La petite vieille attendait à la cuisine ; les boissons étaient prêtes.
— Vous le voulez sucré, mon Révérend ? s’informa-t-elle.
— Sucré, très sucré, répondit don Camillo. J’ai la bouche amère comme si j’avais mâché des coings.
— Mauvaise digestion, décréta Peppone, éhonté.
Tandis que don Camillo avalait son jus de citron, la vieille s’en alla fourrager dans le buffet. Elle revint avec un panier de six œufs.
— Non merci, protesta don Camillo vivement.
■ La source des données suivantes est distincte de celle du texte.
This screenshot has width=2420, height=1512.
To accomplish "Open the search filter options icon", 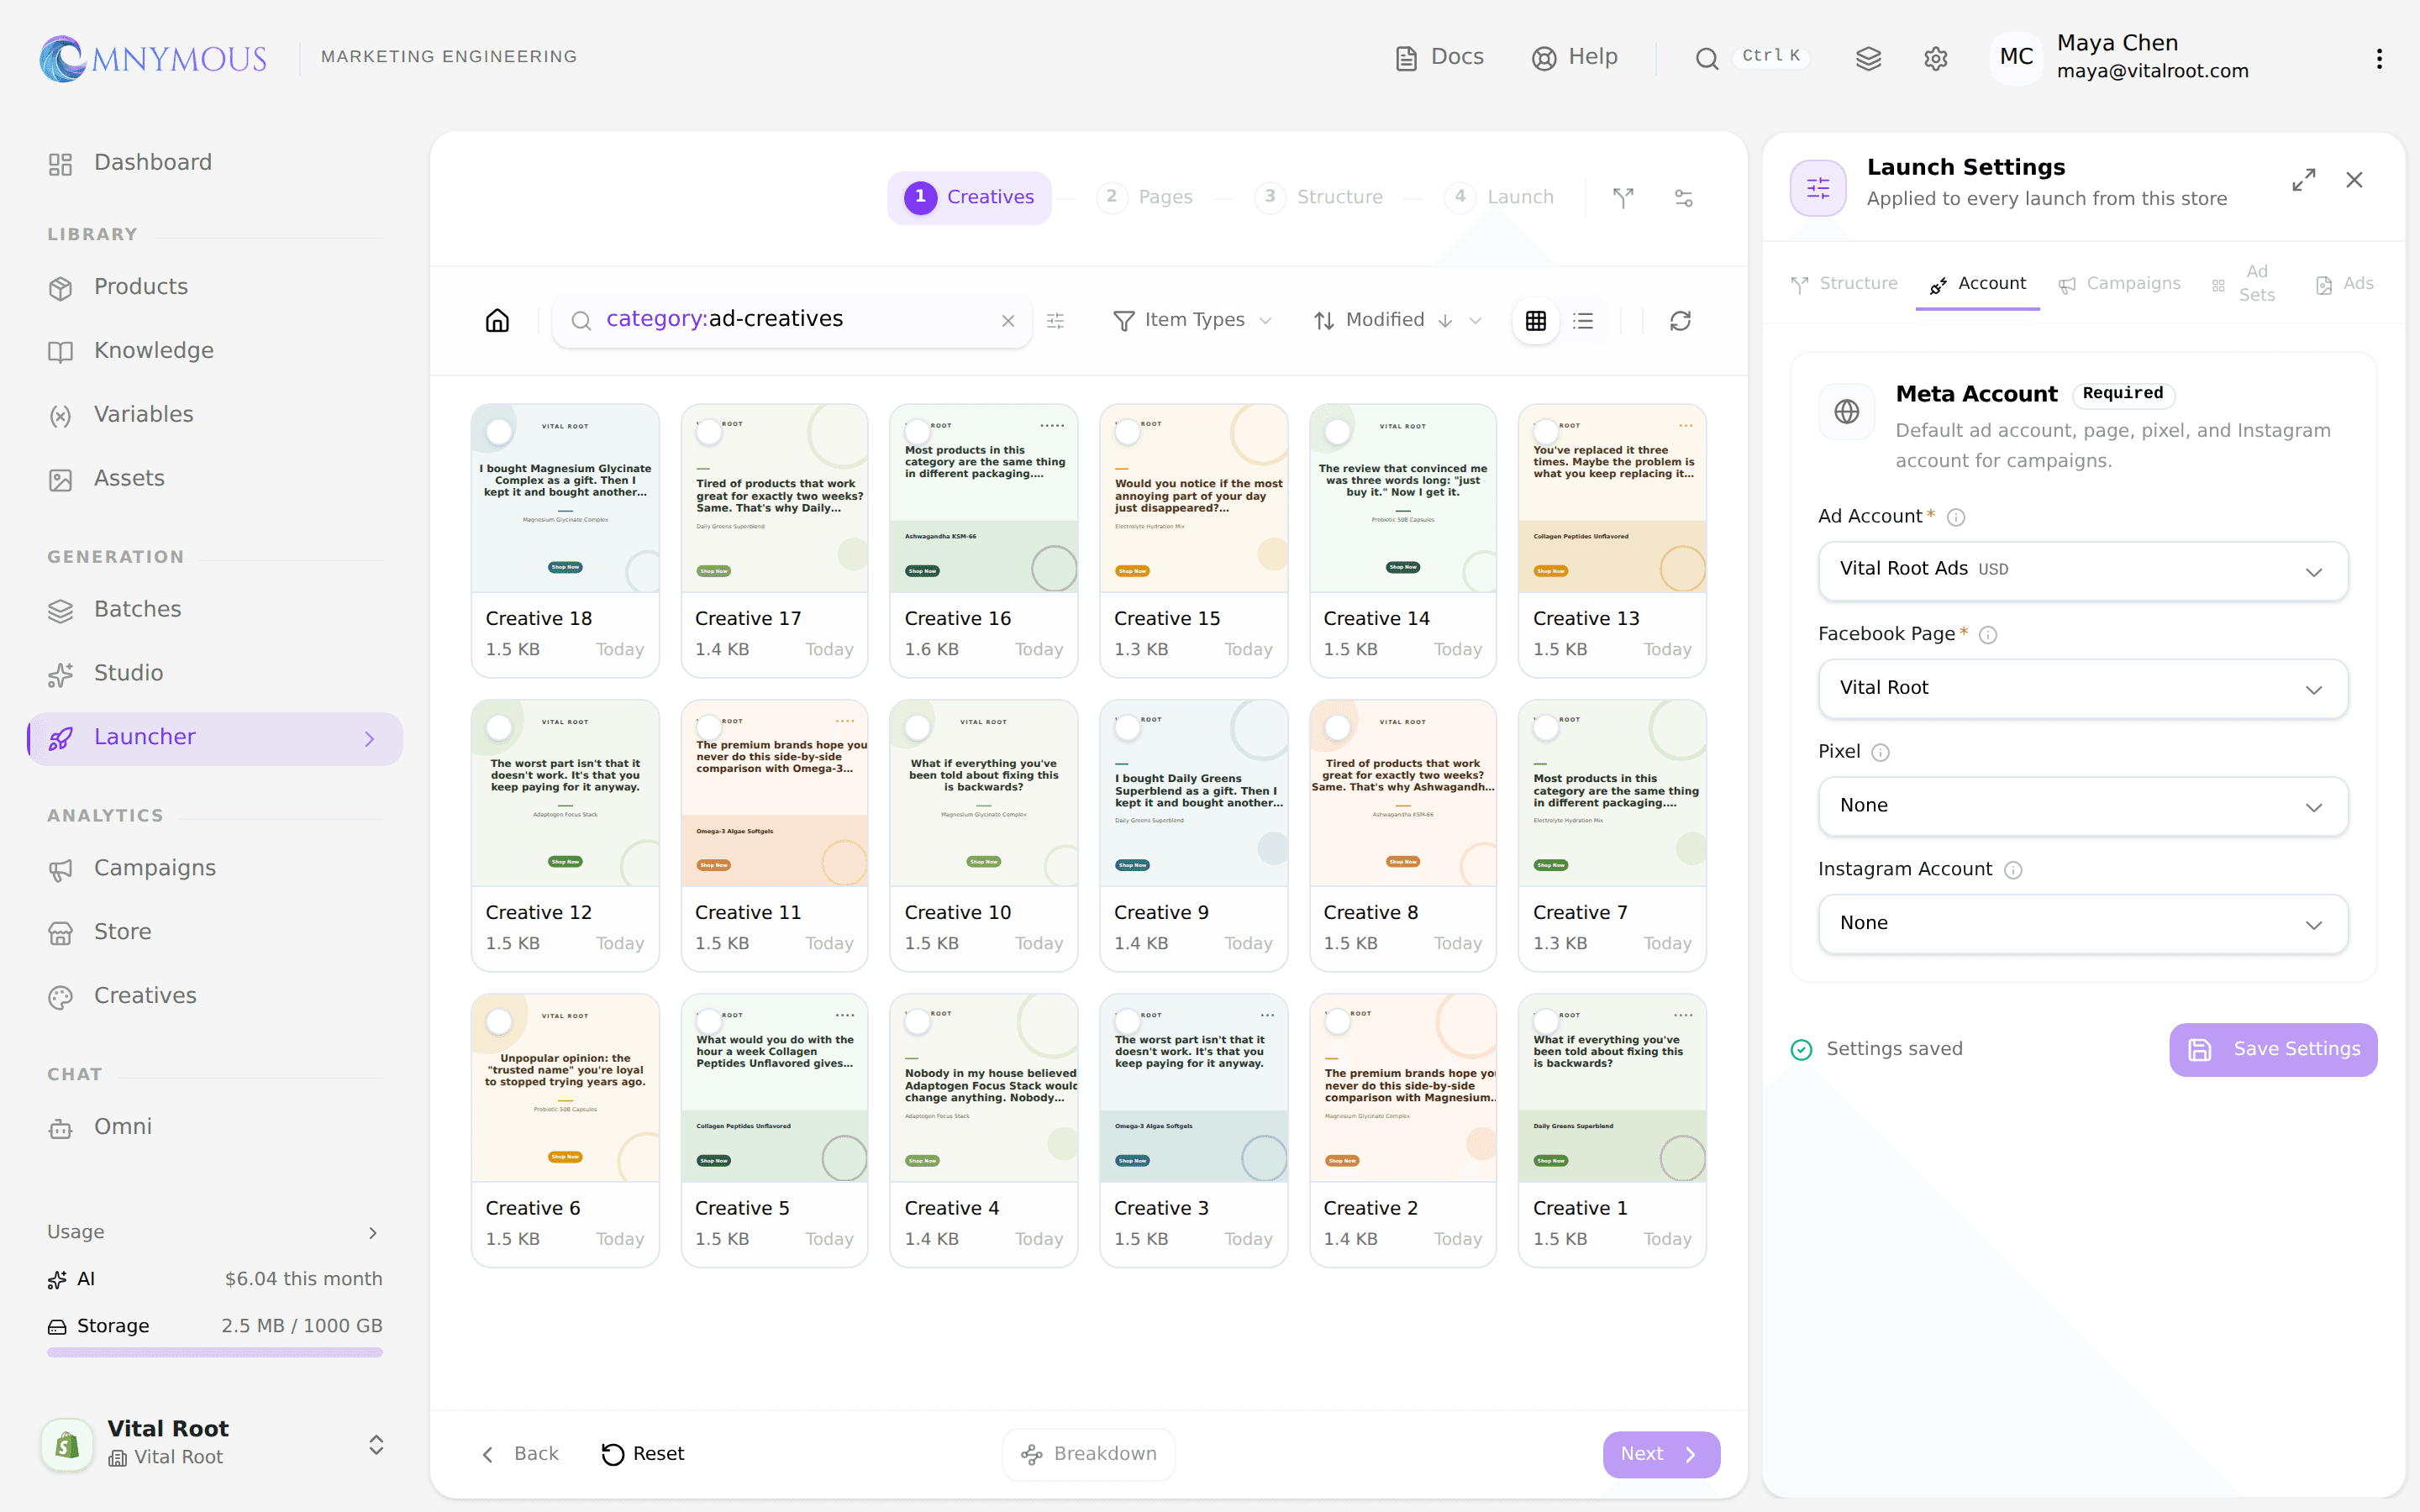I will click(1055, 321).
Ne vous mettez pas en peine.
Peppone s’approcha.
— Mes poules ne sont pas inscrites au Parti, dit-il à voix basse.
— Vous m’offenseriez en les refusant, affirma la petite vieille.
Don Camillo mit les six œufs dans sa poche et se dirigea avec décision vers la sortie.
La femme de Peppone montait la garde devant la porte.
— Un moment ! dit-elle à don Camillo en lui barrant le passage.
Puis elle se mit en retrait.
— Il est passé. C’était Barchini à bicyclette. Je ne voulais pas qu’il vous voie. Maintenant vous pouvez aller tranquillement. Il n’y a plus personne.
— Excepté Dieu ! s’exclama don Camillo.
— Aucune importance, affirma d’un ton très naturel la femme de Peppone. Dieu n’est pas bavard et il ne vous fera pas d’ennuis.
Le soir don Camillo alla s’agenouiller devant le Christ du maître-autel ; Jésus lui demanda si tout s’était bien passé.
— Tout, répondit don Camillo.
— Alors, si tout s’est bien passé, pourquoi n’es-tu pas content, don Camillo ?
— Je ne suis pas content, parce que je ne suis pas content d’une chose dont je n’ai pas à être content.
Don Camillo soupira, puis levant les yeux vers le Christ, il lui demanda :
— Jésus, ne vaudrait-il pas mieux que je fasse le maréchal-ferrant plutôt que le prêtre ?
— Non, répondit en souriant le Christ. Les chevaux n’ont pas besoin d’assistance spirituelle. Les hommes, par contre, en ont de plus en plus besoin.
— Jésus, si je vous disais ce que j’ai fait, vous changeriez d’avis.
— Non, don Camillo ; je changerais d’avis si Peppone cessait d’être un homme pour devenir un cheval.